Perhaps a more tragic recognition of reality took place when it became clear to me that the war was doing far more than devastating the hopes of the poor at home. It was sending their sons and their brothers and their husbands to fight and to die in extraordinarily high proportions relative to the rest of the population. We were taking the black young men who had been crippled by our society and sending them eight thousand miles away to guarantee liberties in Southeast Asia which they had not found in southwest Georgia and East Harlem. So we have been repeatedly faced with the cruel irony of watching Negro and white boys on TV screens as they kill and die together for a nation that has been unable to seat them together in the same schools. So we watch them in brutal solidarity burning the huts of a poor village, but we realize that they would hardly live on the same block in Chicago. I could not be silent in the face of such cruel manipulation of the poor.

My third reason moves to an even deeper level of awareness, for it grows out of my experience in the ghettos of the North over the last three years, especially the last three summers. As I have walked among the desperate, rejected, and angry young men, I have told them that Molotov cocktails and rifles would not solve their problems. I have tried to offer them my deepest compassion while maintaining my conviction that social change comes most meaningfully through nonviolent action. But they asked, and rightly so, "What about Vietnam?" They asked if our own nation wasn’t using massive doses of violence to solve its problems, to bring about the changes it wanted. Their questions hit home, and I knew that I could never again raise my voice against the violence of the oppressed in the ghettos without having first spoken clearly to the greatest purveyor of violence in the world today: my own government. For the sake of those boys, for the sake of this government, for the sake of the hundreds of thousands trembling under our violence, I cannot be silent.
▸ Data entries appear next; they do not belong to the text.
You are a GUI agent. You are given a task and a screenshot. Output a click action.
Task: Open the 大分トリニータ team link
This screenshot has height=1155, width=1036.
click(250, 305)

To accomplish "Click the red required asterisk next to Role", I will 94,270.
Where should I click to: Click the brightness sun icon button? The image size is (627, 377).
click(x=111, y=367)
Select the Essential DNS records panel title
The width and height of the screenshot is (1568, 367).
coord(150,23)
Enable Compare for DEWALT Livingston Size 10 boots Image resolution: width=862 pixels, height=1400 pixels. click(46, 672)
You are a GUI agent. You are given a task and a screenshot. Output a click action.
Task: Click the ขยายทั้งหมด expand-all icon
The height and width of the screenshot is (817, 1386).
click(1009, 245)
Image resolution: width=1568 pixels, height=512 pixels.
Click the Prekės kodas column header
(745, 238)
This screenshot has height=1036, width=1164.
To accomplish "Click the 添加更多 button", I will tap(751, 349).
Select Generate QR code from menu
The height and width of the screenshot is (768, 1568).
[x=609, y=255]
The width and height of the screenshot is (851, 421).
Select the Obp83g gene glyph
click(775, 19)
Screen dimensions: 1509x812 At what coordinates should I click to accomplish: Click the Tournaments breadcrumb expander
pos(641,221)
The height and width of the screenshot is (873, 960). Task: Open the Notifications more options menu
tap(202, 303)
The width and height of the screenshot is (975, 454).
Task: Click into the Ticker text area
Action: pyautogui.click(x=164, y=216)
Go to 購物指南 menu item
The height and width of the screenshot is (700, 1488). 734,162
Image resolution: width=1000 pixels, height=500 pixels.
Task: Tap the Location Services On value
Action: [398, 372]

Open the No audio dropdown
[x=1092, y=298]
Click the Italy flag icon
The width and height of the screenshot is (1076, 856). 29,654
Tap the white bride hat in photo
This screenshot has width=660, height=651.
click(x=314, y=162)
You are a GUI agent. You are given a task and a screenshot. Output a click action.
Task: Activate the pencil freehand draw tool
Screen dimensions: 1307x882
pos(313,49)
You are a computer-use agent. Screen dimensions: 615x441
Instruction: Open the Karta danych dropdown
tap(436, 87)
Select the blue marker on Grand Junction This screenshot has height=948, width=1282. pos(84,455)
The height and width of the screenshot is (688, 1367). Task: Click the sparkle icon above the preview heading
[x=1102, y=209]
For those who ask the question, "Aren’t you a civil rights leader?" and thereby mean to exclude me from the movement for peace, I have this further answer. In 1957, when a group of us formed the Southern Christian Leadership Conference, we chose as our motto: "To save the soul of America." We were convinced that we could not limit our vision to certain rights for black people, but instead affirmed the conviction that America would never be free or saved from itself until the descendants of its slaves were loosed completely from the shackles they still wear. In a way we were agreeing with Langston Hughes, that black bard of Harlem, who had written earlier:

                     O, yes, I say it plain,
                     America never was America to me,
                     And yet I swear this oath—
                     America will be!

Now, it should be incandescently clear that no one who has any concern for the integrity and life of America today can ignore the present war. If America’s soul becomes totally poisoned, part of the autopsy must read "Vietnam." It can never be saved so long as it destroys the deepest hopes of men the world over. So it is that those of us who are yet determined that "America will be" are led down the path of protest and dissent, working for the health of our land.

As if the weight of such a commitment to the life and health of America were not enough, another burden of responsibility was placed upon me in 1964. And I cannot forget that the Nobel Peace Prize was also a commission, a commission to work harder than I had ever worked before for the brotherhood of man. This is a calling that takes me beyond national allegiances.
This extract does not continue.